* BRIEF:
Beneath this task is a listing; tally its lines that contain "computer" and give only the total.

* AVAILABLE DATA:
◆ ◆ ◆
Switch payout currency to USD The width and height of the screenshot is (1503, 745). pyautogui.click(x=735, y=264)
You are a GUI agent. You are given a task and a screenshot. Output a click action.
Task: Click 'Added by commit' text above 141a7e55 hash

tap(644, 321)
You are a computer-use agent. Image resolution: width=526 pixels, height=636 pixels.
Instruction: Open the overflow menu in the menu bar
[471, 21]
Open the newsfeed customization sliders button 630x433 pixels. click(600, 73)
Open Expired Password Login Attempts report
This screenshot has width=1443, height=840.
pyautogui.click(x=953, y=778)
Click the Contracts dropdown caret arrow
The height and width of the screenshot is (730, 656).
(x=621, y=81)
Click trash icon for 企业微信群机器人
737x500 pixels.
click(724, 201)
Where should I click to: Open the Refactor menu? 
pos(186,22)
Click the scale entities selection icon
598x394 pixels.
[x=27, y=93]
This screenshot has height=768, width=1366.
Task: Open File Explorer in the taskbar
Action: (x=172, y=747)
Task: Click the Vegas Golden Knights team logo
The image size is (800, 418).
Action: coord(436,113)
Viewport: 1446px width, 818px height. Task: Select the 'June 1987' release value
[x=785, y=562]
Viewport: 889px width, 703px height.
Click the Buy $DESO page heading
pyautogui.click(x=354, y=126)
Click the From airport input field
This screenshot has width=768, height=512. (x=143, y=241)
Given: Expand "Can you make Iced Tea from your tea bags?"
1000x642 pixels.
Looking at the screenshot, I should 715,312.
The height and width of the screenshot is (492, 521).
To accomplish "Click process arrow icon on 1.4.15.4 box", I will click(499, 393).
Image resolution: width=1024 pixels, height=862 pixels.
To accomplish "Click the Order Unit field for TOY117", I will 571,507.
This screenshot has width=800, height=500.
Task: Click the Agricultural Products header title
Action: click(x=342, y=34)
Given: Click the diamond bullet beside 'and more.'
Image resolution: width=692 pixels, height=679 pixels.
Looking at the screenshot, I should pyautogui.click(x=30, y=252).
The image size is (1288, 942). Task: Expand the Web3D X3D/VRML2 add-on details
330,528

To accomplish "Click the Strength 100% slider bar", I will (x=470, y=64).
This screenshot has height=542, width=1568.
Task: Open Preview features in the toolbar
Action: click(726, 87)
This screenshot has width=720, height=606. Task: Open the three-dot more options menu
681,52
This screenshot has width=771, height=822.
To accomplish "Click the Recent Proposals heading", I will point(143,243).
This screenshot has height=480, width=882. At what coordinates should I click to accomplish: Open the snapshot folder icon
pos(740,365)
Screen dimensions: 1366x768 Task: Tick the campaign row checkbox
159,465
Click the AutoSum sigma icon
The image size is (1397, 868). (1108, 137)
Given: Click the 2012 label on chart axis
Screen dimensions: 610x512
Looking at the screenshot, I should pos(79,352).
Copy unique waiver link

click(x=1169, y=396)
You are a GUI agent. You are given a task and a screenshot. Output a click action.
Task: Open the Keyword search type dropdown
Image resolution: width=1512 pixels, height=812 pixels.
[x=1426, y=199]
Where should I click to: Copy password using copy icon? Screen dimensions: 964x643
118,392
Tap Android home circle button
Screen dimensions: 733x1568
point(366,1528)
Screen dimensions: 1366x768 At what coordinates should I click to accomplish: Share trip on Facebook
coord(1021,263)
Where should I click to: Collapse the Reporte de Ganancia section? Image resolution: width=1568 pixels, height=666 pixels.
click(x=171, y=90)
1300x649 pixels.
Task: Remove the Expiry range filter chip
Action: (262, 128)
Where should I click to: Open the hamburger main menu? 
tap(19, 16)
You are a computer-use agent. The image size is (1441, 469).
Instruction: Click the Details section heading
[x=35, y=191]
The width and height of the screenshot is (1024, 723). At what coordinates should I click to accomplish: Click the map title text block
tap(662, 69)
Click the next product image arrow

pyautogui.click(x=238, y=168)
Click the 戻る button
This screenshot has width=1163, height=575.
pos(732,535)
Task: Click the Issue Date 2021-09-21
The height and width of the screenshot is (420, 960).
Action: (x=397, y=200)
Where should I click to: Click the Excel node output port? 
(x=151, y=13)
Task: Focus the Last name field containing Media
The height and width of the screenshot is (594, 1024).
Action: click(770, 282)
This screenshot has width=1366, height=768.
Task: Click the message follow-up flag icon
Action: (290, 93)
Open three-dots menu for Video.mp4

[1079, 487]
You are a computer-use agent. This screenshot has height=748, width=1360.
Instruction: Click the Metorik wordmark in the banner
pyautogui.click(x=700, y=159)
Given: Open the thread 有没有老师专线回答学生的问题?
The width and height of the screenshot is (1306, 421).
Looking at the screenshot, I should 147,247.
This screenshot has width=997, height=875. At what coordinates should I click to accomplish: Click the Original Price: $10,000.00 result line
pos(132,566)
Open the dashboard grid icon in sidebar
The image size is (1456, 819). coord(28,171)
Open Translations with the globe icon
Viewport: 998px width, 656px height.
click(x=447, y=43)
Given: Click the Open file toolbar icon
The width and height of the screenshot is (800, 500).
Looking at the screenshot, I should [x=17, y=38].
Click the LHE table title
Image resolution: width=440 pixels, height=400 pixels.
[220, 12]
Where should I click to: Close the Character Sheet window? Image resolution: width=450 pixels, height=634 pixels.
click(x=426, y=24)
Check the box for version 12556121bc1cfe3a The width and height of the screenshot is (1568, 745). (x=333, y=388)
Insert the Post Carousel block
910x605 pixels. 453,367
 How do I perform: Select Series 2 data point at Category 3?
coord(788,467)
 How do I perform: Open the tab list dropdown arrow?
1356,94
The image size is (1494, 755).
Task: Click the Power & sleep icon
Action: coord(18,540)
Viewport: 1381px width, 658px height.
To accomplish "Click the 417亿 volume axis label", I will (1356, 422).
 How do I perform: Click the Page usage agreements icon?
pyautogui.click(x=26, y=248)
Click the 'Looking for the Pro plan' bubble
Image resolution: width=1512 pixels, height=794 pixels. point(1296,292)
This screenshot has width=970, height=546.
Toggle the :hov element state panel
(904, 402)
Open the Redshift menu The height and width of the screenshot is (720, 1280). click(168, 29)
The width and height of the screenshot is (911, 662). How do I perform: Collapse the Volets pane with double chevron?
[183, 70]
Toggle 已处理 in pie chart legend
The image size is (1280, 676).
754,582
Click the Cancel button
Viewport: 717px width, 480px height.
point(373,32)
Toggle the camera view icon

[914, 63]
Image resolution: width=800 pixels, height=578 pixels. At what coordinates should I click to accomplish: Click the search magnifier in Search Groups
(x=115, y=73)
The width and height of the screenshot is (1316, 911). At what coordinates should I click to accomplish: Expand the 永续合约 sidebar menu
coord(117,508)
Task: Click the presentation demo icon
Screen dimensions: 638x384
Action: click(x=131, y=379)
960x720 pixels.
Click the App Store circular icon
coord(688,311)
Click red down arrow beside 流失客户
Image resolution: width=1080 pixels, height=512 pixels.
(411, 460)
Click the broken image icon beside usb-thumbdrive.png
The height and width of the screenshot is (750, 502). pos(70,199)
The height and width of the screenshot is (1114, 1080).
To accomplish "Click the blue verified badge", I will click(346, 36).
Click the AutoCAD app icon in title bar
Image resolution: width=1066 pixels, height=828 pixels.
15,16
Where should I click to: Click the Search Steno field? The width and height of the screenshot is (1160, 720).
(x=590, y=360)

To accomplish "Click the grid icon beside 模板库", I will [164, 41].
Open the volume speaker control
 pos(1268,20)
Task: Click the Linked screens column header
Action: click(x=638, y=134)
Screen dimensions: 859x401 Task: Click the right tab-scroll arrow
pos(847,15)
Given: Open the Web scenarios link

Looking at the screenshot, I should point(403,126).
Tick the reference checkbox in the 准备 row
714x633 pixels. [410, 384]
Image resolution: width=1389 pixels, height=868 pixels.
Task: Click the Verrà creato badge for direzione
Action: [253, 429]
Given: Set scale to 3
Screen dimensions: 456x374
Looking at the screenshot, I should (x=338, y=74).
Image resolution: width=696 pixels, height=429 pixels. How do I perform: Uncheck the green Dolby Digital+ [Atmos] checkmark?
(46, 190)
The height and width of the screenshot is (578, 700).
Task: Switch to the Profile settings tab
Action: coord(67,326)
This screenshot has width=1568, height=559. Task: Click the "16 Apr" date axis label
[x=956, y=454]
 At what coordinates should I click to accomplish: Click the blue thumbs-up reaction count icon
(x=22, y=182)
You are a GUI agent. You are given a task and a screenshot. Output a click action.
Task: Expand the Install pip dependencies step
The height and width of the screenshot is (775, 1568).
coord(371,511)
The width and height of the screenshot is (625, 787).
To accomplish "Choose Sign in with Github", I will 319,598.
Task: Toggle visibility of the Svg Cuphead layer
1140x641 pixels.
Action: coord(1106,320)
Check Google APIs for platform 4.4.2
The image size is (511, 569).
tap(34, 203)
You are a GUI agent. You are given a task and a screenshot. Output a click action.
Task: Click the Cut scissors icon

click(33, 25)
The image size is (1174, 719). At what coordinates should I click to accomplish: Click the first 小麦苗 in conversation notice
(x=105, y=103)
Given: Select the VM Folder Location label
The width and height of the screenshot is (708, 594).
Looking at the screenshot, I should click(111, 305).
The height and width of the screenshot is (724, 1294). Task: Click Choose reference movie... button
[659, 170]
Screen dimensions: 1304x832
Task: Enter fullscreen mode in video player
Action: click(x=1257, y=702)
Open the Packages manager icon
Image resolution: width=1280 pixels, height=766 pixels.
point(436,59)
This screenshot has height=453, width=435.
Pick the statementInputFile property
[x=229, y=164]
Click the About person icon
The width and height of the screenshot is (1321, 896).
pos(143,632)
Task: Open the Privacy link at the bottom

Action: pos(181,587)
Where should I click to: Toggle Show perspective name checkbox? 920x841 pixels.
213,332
◆ ◆ ◆
* PROBLEM SOLUTION:
3